34 thoughts on “Art from the Sane Side

  1. Impressive, both your works and your courage in sharing openly, with trust and compassion, your “memoir” about mental health! My sister has only just begun, reluctantly, her journey to discover the nature of the illness that holds her captive. My fondest prayer is that I get her back in my life at some point regardless of who she is then.

    Like

    • Oh, Cheryl, I’m so sorry to hear about your sister. I’m sure my sister said the same thing 15 years ago. I join you in that prayer. Thanks for reading and taking the time to share your story! I hope mine can give you a bit of hope!

      Like

  2. Pingback: O is for Only Five Sentences « Woman Wielding Words

  3. Kathy, your work amazes me. I especially love the bottom piece. I hope you don’t mind, but I kind of borrowed your story for my post today. If you don’t approve, I will revise. If you do approve, may I take a couple of your images of your art to add to the post (linking them back to you and giving you full credit, of course)?

    Lisa

    Like

  4. Wow, you’re right–warmer colors, softer lines, more hopeful depictions. Let me ask…when you evaluate your pre-medicated art to your medicated work, do you have a preference for one set over the other?

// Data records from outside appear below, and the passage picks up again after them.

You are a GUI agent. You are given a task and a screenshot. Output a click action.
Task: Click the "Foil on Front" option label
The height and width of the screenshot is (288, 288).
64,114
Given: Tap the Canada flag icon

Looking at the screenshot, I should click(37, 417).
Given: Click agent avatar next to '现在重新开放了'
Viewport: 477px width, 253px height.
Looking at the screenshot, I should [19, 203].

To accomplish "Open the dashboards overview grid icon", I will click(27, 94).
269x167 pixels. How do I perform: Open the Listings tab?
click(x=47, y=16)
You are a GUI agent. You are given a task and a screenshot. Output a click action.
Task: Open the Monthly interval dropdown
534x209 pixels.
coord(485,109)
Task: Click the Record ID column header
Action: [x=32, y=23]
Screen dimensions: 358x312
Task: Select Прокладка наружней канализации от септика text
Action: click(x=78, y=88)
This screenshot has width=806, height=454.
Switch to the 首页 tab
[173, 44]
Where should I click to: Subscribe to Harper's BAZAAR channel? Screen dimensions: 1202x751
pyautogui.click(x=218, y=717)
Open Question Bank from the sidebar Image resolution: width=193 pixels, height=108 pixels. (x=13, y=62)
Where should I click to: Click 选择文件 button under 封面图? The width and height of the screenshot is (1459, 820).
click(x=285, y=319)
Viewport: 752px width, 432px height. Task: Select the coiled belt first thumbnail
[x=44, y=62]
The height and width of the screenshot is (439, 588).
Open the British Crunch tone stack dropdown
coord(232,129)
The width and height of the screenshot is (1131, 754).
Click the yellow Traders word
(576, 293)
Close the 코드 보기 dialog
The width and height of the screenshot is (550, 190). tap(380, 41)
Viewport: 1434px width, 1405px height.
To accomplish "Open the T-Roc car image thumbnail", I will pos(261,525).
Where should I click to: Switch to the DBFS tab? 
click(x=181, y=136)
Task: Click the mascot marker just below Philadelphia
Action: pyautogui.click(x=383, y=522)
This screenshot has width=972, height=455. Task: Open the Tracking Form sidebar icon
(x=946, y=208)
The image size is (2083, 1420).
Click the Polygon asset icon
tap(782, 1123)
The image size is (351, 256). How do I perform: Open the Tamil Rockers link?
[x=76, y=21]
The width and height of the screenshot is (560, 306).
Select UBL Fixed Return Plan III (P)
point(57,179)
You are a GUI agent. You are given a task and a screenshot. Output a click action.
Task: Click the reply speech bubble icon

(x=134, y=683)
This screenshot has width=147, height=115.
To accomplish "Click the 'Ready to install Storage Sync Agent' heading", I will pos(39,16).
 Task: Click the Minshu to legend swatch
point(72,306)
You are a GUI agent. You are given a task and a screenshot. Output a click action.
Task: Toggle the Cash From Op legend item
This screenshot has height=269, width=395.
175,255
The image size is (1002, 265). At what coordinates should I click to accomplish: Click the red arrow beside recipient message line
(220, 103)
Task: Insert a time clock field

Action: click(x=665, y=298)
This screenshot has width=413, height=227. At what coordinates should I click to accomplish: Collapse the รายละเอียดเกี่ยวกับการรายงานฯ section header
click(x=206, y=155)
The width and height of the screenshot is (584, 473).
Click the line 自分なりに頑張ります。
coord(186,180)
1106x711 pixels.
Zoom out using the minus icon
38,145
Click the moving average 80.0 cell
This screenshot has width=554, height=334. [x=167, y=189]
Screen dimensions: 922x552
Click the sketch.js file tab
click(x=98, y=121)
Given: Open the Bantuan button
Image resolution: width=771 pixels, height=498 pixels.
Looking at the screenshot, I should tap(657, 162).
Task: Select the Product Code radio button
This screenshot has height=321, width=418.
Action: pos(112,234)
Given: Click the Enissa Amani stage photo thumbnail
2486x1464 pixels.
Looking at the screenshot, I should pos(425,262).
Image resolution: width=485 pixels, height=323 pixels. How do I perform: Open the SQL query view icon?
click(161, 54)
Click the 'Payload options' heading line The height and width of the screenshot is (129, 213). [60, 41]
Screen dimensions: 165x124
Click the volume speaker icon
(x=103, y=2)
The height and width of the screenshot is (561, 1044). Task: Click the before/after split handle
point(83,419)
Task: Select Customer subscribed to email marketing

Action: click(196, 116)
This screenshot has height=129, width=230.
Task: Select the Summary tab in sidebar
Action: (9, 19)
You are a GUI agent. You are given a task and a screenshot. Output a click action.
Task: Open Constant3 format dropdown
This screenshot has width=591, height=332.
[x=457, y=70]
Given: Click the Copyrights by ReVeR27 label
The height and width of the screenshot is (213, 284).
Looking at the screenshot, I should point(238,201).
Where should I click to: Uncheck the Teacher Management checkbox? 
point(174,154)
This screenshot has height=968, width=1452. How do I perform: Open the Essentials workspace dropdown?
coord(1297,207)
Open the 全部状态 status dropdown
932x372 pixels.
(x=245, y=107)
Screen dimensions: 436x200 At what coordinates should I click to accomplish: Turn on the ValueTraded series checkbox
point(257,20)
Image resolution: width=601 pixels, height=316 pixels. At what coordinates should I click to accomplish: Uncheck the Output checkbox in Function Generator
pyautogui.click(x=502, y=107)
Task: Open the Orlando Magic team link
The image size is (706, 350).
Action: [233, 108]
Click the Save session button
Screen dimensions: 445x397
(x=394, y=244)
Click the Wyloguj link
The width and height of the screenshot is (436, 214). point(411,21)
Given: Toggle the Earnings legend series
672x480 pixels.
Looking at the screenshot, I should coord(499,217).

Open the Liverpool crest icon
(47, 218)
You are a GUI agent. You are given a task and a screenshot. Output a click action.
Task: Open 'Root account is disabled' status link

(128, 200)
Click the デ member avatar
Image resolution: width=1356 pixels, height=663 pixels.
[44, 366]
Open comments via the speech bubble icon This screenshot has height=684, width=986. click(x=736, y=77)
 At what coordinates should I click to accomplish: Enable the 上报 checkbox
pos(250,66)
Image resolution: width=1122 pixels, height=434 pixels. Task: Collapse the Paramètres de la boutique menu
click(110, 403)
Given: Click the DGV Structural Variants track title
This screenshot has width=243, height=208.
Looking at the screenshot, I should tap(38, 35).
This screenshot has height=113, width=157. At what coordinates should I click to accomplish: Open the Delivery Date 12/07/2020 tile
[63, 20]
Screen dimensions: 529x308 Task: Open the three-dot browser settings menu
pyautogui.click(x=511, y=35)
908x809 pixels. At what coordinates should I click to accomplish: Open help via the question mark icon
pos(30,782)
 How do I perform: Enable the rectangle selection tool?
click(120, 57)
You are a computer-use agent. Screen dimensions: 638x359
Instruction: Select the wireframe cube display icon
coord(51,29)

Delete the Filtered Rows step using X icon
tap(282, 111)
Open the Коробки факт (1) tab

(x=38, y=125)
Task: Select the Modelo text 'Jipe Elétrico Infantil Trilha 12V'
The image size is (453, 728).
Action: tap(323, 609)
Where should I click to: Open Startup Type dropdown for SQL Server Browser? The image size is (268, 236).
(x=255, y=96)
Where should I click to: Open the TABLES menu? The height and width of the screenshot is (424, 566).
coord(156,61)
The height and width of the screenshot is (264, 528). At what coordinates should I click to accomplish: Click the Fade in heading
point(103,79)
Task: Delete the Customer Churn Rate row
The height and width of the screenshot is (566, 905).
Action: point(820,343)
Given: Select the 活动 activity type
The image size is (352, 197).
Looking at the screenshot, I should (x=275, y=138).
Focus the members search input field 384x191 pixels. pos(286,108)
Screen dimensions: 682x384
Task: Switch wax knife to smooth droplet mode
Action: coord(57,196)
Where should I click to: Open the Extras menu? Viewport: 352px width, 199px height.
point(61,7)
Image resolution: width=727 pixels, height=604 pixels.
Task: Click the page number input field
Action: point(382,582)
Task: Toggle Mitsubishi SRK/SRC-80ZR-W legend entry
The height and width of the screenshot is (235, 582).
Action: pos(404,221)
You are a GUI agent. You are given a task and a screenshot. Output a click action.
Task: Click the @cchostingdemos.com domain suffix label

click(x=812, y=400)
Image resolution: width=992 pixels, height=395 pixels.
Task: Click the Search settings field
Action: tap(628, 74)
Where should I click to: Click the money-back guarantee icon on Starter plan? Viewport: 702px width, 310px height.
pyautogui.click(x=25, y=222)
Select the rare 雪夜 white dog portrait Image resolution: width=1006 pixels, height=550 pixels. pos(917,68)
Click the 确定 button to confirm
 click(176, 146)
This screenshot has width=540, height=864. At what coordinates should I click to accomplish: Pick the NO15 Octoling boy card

    I love the line by Rumi. That is gorgeous.

    Like

    • The thing that’s weird, Maura, is that I had never taken the time to look at what I’ve done since I’ve achieved a degree of recovery and evaluate it in comparison to what I did before. And, to be honest, I think I like the more recent stuff better! It was harder to access that creative space inside myself, took more time and effort, but, gosh, I really think I like it better! Thanks for asking! And happy birthday, by the way!

      Like

    • Actually, I really love symmetry, as well, Wendy! And the weaving thing was fun to learn–the effect so interesting, I think. Thanks for reading, my friend–hope your week is getting off to a good start!

      Like

  5. I like the first piece. It reminds me of the design you see of the Red Rooster for kitchens. And I have always loved the look of the black and white squared linoleum. Great work Kathy.

    Like

  6. Like the way you explore different media…I every now and then I get the urge to try something like that…but fortunately for those who might have to see it …just scratch it and leave the artwork to people like you who have talent.

    Like

    • Charles–you should try! Absolutely, without a doubt–give it a shot! If you have the urge, just try. I’ve thought from when I first started reading your blog that you were an artist, as your poems have such lovely form–visual form even.

      Like

  7. Oh yes, I like these very much. I love that you incorporate text with your images, as well. Especially the Aeneid and red-headed Dido concept…that really tickled me! You know, I think you’re onto something when you say that you can still create, just not manically. Do you find that you enjoy the process any differently now than before?

    Like

    • I don’t know if I enjoy it more or less. I still get the wonderful high when I’m finished, no matter the brain chemsitry at the time. It just takes more effort to create now. Does that make sense?

      I’m so glad you enjoyed these as well, Amanda–thanks so much!

      Like

  8. Hi, just wanted to stop by and thank you for visiting and commenting on my blog. In fact, I didn’t realize I’d been “freshly pressed” until I read it in your comment!

    Like

  9. Beautiful pieces– I also appreciate your nuanced exploration of how you continue to “re-invent the event horizons” when it comes to your blog and the topics you explore here. While you aren’t in Haiti anymore, your own soul and pysche are obviously ripe with wonderful things to examine! It just goes to show that we don’t have to go somewhere far away or exotic to find amazingly interesting things to write about. 🙂

    Like

  10. “I only have to be child-like and receptive, humble and bent-kneed toward the creative process.”

    I think that sums up the creative process so well. I’ve been running into the idea of being child-like a lot lately, as if the Universe is trying to knock me on the head with a message. lol!

    That is one of my favorite Rumi quotes, and the whole combination in that second piece is wonderful. I like them all, but the second jumped out at me a bit more.